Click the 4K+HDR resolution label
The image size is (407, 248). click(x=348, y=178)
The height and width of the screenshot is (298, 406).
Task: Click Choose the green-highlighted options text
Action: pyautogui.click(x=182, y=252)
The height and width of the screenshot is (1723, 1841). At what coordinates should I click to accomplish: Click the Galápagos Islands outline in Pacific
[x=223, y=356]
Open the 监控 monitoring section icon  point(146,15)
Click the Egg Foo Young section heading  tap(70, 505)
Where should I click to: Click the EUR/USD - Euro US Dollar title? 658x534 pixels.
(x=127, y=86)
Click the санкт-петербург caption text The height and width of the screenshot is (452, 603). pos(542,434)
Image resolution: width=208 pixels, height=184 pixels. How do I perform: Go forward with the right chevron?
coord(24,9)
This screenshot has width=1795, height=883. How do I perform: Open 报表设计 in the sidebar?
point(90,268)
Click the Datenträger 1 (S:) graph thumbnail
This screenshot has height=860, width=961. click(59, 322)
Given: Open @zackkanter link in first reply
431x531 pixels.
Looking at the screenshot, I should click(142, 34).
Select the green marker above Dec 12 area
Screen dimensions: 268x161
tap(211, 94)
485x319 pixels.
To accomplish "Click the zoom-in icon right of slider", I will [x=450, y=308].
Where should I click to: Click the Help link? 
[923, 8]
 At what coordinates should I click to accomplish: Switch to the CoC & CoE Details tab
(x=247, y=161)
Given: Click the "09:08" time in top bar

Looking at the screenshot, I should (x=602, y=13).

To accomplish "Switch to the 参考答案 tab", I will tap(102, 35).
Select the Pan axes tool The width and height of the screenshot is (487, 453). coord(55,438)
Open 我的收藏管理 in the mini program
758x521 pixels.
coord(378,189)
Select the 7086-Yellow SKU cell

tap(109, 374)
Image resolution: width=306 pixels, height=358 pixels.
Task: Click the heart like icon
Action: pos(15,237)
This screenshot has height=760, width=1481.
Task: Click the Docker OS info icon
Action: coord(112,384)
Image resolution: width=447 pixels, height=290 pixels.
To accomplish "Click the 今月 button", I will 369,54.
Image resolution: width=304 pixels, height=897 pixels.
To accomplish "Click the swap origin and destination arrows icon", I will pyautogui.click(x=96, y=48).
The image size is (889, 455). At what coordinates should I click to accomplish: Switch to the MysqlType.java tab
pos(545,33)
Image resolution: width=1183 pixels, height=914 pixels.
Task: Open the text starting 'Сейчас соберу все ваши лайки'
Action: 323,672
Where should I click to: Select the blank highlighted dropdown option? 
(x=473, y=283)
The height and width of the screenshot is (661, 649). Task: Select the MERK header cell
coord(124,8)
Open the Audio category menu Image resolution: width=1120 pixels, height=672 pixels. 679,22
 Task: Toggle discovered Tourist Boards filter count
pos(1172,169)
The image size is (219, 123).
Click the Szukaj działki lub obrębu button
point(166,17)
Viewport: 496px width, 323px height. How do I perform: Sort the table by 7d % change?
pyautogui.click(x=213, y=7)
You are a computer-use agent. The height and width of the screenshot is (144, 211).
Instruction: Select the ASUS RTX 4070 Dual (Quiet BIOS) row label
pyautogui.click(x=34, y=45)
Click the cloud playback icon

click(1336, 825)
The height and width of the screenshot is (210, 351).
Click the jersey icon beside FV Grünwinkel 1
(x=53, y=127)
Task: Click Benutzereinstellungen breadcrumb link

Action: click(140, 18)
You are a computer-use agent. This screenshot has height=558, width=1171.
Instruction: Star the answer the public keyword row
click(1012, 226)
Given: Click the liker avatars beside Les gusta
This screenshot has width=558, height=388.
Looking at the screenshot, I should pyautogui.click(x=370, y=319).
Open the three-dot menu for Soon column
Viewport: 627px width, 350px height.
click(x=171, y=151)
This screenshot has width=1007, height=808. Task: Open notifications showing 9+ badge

Task item: Exactly as shown above, return all of the entries.

Response to the exercise:
Click the 4K+HDR resolution label
The image size is (407, 248). click(x=348, y=178)
The height and width of the screenshot is (298, 406).
Task: Click Choose the green-highlighted options text
Action: pyautogui.click(x=182, y=252)
The height and width of the screenshot is (1723, 1841). At what coordinates should I click to accomplish: Click the Galápagos Islands outline in Pacific
[x=223, y=356]
Open the 监控 monitoring section icon  point(146,15)
Click the Egg Foo Young section heading  tap(70, 505)
Where should I click to: Click the EUR/USD - Euro US Dollar title? 658x534 pixels.
(x=127, y=86)
Click the санкт-петербург caption text The height and width of the screenshot is (452, 603). pos(542,434)
Image resolution: width=208 pixels, height=184 pixels. How do I perform: Go forward with the right chevron?
coord(24,9)
This screenshot has width=1795, height=883. How do I perform: Open 报表设计 in the sidebar?
point(90,268)
Click the Datenträger 1 (S:) graph thumbnail
This screenshot has height=860, width=961. click(59, 322)
Given: Open @zackkanter link in first reply
431x531 pixels.
Looking at the screenshot, I should click(142, 34).
Select the green marker above Dec 12 area
Screen dimensions: 268x161
tap(211, 94)
485x319 pixels.
To accomplish "Click the zoom-in icon right of slider", I will [x=450, y=308].
Where should I click to: Click the Help link? 
[923, 8]
 At what coordinates should I click to accomplish: Switch to the CoC & CoE Details tab
(x=247, y=161)
Given: Click the "09:08" time in top bar

Looking at the screenshot, I should (x=602, y=13).

To accomplish "Switch to the 参考答案 tab", I will tap(102, 35).
Select the Pan axes tool The width and height of the screenshot is (487, 453). coord(55,438)
Open 我的收藏管理 in the mini program
758x521 pixels.
coord(378,189)
Select the 7086-Yellow SKU cell

tap(109, 374)
Image resolution: width=306 pixels, height=358 pixels.
Task: Click the heart like icon
Action: pos(15,237)
This screenshot has height=760, width=1481.
Task: Click the Docker OS info icon
Action: coord(112,384)
Image resolution: width=447 pixels, height=290 pixels.
To accomplish "Click the 今月 button", I will 369,54.
Image resolution: width=304 pixels, height=897 pixels.
To accomplish "Click the swap origin and destination arrows icon", I will pyautogui.click(x=96, y=48).
The image size is (889, 455). At what coordinates should I click to accomplish: Switch to the MysqlType.java tab
pos(545,33)
Image resolution: width=1183 pixels, height=914 pixels.
Task: Open the text starting 'Сейчас соберу все ваши лайки'
Action: 323,672
Where should I click to: Select the blank highlighted dropdown option? 
(x=473, y=283)
The height and width of the screenshot is (661, 649). Task: Select the MERK header cell
coord(124,8)
Open the Audio category menu Image resolution: width=1120 pixels, height=672 pixels. 679,22
 Task: Toggle discovered Tourist Boards filter count
pos(1172,169)
The image size is (219, 123).
Click the Szukaj działki lub obrębu button
point(166,17)
Viewport: 496px width, 323px height. How do I perform: Sort the table by 7d % change?
pyautogui.click(x=213, y=7)
You are a computer-use agent. The height and width of the screenshot is (144, 211).
Instruction: Select the ASUS RTX 4070 Dual (Quiet BIOS) row label
pyautogui.click(x=34, y=45)
Click the cloud playback icon

click(1336, 825)
The height and width of the screenshot is (210, 351).
Click the jersey icon beside FV Grünwinkel 1
(x=53, y=127)
Task: Click Benutzereinstellungen breadcrumb link

Action: click(140, 18)
You are a computer-use agent. This screenshot has height=558, width=1171.
Instruction: Star the answer the public keyword row
click(1012, 226)
Given: Click the liker avatars beside Les gusta
This screenshot has width=558, height=388.
Looking at the screenshot, I should pyautogui.click(x=370, y=319).
Open the three-dot menu for Soon column
Viewport: 627px width, 350px height.
click(x=171, y=151)
This screenshot has width=1007, height=808. Task: Open notifications showing 9+ badge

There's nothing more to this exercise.